Making pipeline (and entrypoint) FIPS complitant

[vdemeester]

Some users (customers of Red Hat and users of tektoncd/pipeline) may require their software to be FIPS compliant.

The Federal Information Processing Standards (FIPS) of the United States are a set of publicly announced standards that the National Institute of Standards and Technology (NIST) has developed for use in computer situs of non-military United States government agencies and contractors.[1] FIPS standards establish requirements for ensuring computer security and interoperability, and are intended for cases in which suitable industry standards do not already exist

In short, to be FIPS compliant, you need to compile the project with a Go FIPS compliant compiler (see golang-fips and use dynamic linking.

This works for most binaries in tektoncd/pipeline except the entrypoint which is required to be build statically to be able to run in any environment (where libs would be at different places, different versions, …). To be able to mark a statically compiled binary as FIPS compliant, we need to ensure there is no crypto symbols in it (crypto/*, golang.org/x/crypto, …).

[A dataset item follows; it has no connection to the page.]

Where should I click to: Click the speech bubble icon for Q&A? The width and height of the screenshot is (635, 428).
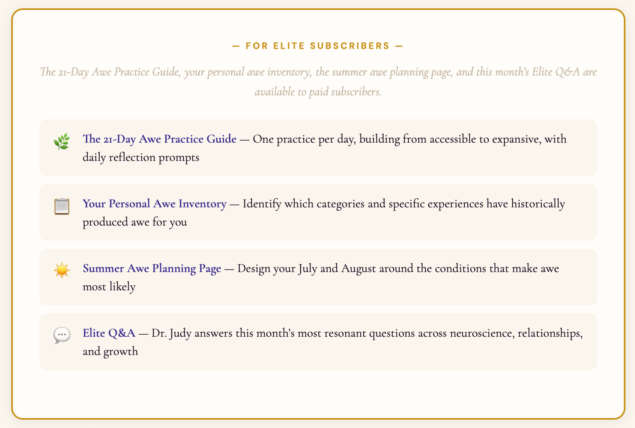coord(61,336)
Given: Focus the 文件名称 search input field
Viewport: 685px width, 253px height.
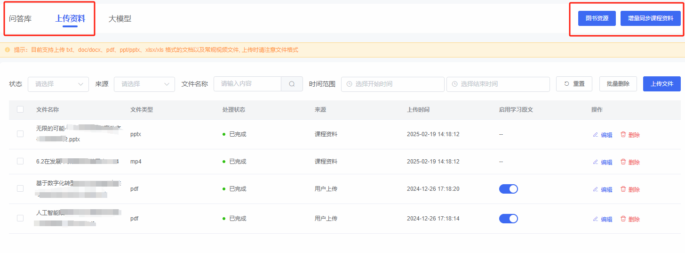Looking at the screenshot, I should tap(247, 84).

This issue aims to track the work that would help making the entrypoint FIPS compliant.

• Add an option to disable SPIRE github.com/tektoncd/pipeline/pkg/spire and some metrics packages
  • This can be done by using a buildtag
• Split pkg/credentials into 2 pieces :
  • one that is used in cmd/entrypoint and that doesn't import corev1 "k8s.io/api/core/v1". This is the Write part.
  • one that is used in the controller's code. This is the MachingAnnotations part, that uses corev1 for Secrets
• Remove imports of the apis package for just constants
  • This implies refactoring packages a bit to not import a huge set of dependencies for just a few constants or very simple functions
• Remove the use of go.uber.org/zap in entrypoint's dependent packages (can rely on log or log/slog if need be)
• … There might be even more, let's update this as neede.

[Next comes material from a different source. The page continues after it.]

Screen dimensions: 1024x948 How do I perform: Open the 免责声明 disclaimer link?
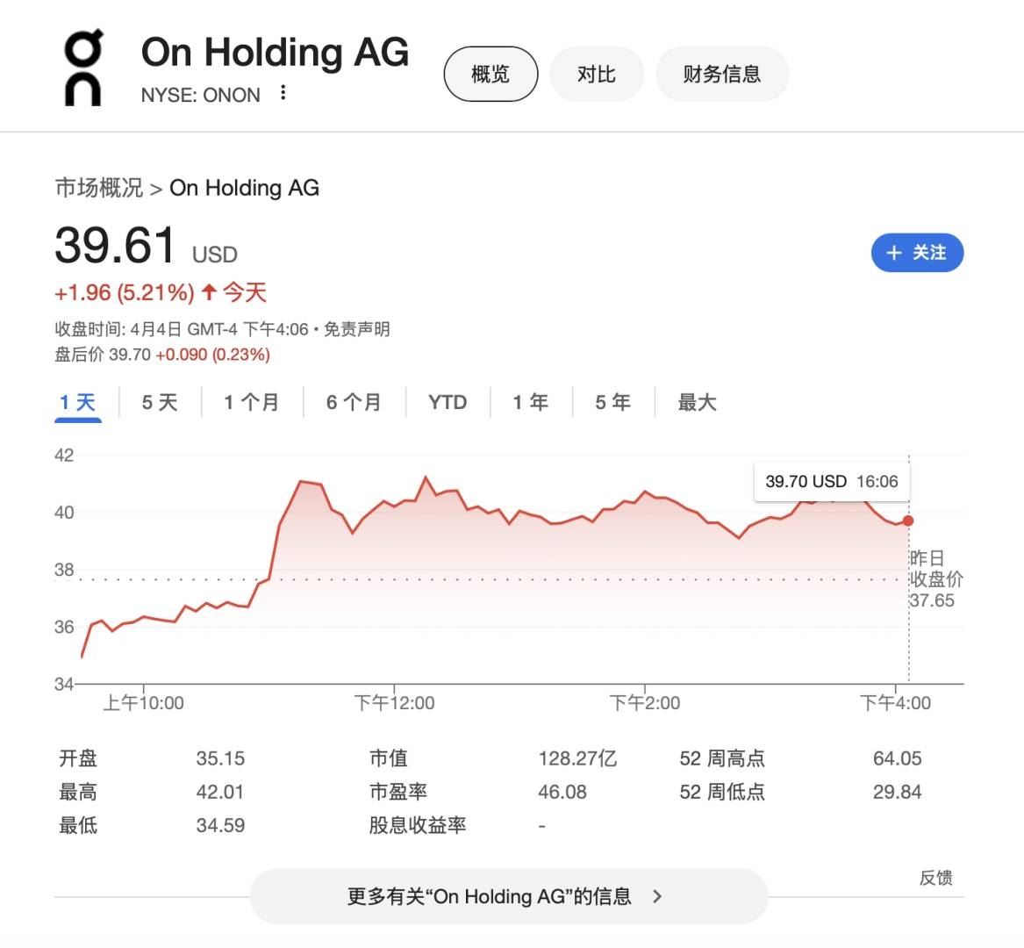pyautogui.click(x=357, y=329)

Some imports are effectively bringing a lot of dependencies, such as corev1 "k8s.io/api/core/v1".

Quick note on this work : it will also come with the benefit of reducing the size of the binary 👼🏼 so, imo, it's a net gain.

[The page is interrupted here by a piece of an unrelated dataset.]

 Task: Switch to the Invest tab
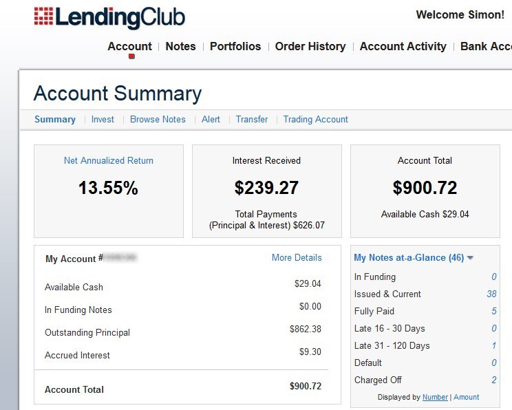pos(103,119)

A patch is exists showcasing some of these approach, but in a very rough way.

cc @jkhelil @afrittoli

[waveywaves]

/assign @PuneetPunamiya @waveywaves

[tekton-robot]

@waveywaves: GitHub didn't allow me to assign the following users: PuneetPunamiya.

Note that only tektoncd members, repo collaborators and people who have commented on this issue/PR can be assigned. Additionally, issues/PRs can only have 10 assignees at the same time.
For more information please see the contributor guide

In response to this:

/assign @PuneetPunamiya @waveywaves

Instructions for interacting with me using PR comments are available here. If you have questions or suggestions related to my behavior, please file an issue against the kubernetes/test-infra repository.

[waveywaves]

created a PR #8542 which should cover checkbox 2 where the credentials package needs to be split between writer and matcher

[vdemeester]

/assign @PuneetPunamiya

[tekton-robot]

@vdemeester: GitHub didn't allow me to assign the following users: PuneetPunamiya.

Note that only tektoncd members, repo collaborators and people who have commented on this issue/PR can be assigned. Additionally, issues/PRs can only have 10 assignees at the same time.
For more information please see the contributor guide

In response to this:

/assign @PuneetPunamiya

Instructions for interacting with me using PR comments are available here. If you have questions or suggestions related to my behavior, please file an issue against the kubernetes/test-infra repository.